Question: I have a friend that has been in a most unfortunate circumstance. She was actually kidnapped from her home and sold into the underground world of sex slaves. Somehow, she escaped and fled to the U.S. She has no higher education or any job skills and no other family in the U.S. Is there anything she can do to stay here in the U.S.?
Answer: Yes, there is a new visa named the T Visa. To qualify, the person must be a victim of severe trafficking in persons. This can be a sex slave as you have mentioned, or it can be other forms of trafficking in persons such as slaves or involuntary servitude of any kind. The services provided must have been done under coercion or force.
Question: What must my friend do to avail herself of this T Visa?
Answer: First, she must be a victim of severe trafficking of persons. Next, she must be physically in the U.S. on account of such trafficking. If she is older than 15 years old, she must have tried to get the law enforcement officials in her home country to try to stop the acts. She must also show that if removed, she will suffer extreme hardship and harm. The application must be filed at the INS Service Center where she is present.
Question: My friend is too young to make it by herself, even if she gets the T Visa. Can her parents come and help and live with her?
Answer: Yes, the family members of a T Visa holder can get what is known as derivative status. This means that the parents and children (if they exist) can apply for the derivative T Visa. This is unique in visas. Normally, the parents do not derive any benefits from a visa obtained by their child. However, in this case, because of the nature of the visa, Congress has sought to allow parents to avail of this relief. The derivative applications must be sent along with the original application by the primary applicant.

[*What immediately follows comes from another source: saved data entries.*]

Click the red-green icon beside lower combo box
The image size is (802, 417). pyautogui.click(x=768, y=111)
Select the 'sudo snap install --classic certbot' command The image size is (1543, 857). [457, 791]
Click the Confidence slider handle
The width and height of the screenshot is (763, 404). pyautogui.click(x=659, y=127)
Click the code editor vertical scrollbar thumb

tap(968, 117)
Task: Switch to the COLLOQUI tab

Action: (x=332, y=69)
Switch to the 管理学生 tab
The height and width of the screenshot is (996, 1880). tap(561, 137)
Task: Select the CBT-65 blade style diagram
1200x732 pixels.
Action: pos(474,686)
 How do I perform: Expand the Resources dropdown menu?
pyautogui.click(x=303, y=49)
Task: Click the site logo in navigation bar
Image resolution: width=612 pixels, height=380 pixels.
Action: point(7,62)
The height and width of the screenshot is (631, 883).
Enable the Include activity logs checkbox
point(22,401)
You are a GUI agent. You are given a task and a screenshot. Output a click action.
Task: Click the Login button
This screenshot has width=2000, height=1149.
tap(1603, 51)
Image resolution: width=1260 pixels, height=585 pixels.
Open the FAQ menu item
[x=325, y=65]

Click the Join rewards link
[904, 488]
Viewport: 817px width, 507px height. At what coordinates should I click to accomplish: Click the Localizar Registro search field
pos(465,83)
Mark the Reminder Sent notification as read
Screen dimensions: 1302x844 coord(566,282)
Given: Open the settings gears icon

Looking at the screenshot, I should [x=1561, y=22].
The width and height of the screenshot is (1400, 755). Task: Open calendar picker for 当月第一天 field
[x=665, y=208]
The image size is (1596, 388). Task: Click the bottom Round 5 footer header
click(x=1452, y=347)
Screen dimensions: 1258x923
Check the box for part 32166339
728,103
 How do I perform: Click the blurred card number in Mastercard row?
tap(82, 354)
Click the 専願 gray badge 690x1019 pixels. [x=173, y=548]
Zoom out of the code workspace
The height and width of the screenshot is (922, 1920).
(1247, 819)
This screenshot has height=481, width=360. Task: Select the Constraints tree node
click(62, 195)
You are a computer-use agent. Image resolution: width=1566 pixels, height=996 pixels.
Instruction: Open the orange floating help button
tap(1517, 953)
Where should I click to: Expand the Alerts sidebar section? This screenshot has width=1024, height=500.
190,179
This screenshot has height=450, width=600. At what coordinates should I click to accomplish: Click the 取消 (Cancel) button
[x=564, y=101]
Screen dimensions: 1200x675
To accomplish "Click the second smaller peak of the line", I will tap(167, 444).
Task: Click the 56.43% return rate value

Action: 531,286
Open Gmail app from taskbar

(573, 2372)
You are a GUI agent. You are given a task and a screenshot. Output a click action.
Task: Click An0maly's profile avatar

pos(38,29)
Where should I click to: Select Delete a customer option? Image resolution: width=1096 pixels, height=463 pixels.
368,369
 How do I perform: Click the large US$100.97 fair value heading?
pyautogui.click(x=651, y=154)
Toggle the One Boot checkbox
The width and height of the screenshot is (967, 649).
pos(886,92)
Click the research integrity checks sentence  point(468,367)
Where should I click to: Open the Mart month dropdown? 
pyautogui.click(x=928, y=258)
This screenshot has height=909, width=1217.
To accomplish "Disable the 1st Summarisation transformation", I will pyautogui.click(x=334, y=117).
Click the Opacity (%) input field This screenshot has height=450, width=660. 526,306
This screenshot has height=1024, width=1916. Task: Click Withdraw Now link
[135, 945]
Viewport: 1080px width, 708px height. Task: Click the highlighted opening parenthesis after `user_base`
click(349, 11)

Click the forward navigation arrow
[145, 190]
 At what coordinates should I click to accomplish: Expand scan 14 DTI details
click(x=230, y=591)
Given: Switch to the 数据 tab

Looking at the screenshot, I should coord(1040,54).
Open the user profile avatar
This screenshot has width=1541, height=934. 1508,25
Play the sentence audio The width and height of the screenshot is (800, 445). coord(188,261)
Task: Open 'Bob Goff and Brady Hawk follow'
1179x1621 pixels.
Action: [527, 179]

Question: How long will my friend be able to stay on T status?
Answer: It can be issued for up to three years. There is no renewing this visa. However, after the three years, your friend can apply for Lawful Permanent Residency. Additionally, as long as the principal applicant (your friend) remains eligible, the family members also on T Visa can apply for Lawful Permanent Residency themselves.
Question: Assuming my friend gets the visa, is she guaranteed to get the Green Card?
Answer: Unfortunately, there is never a guarantee when it comes to immigration. However, in this case, there are specific provisions that allow INS to revoke or take away the visa status. The regulations do not specifically state how or why INS would revoke it, but assumably if the threat no longer exists, or they found out that it was obtained through fraud or misrepresentation, they could decide to revoke the visa. If this happens, they could be removed from the U.S. However, on the whole, this T Visa appears to benefit people who suffer extreme and outrageous conduct by other people. This is the United States stating to the world that anyone who is subjected to this cruelty will be welcome and allowed inside the U.S.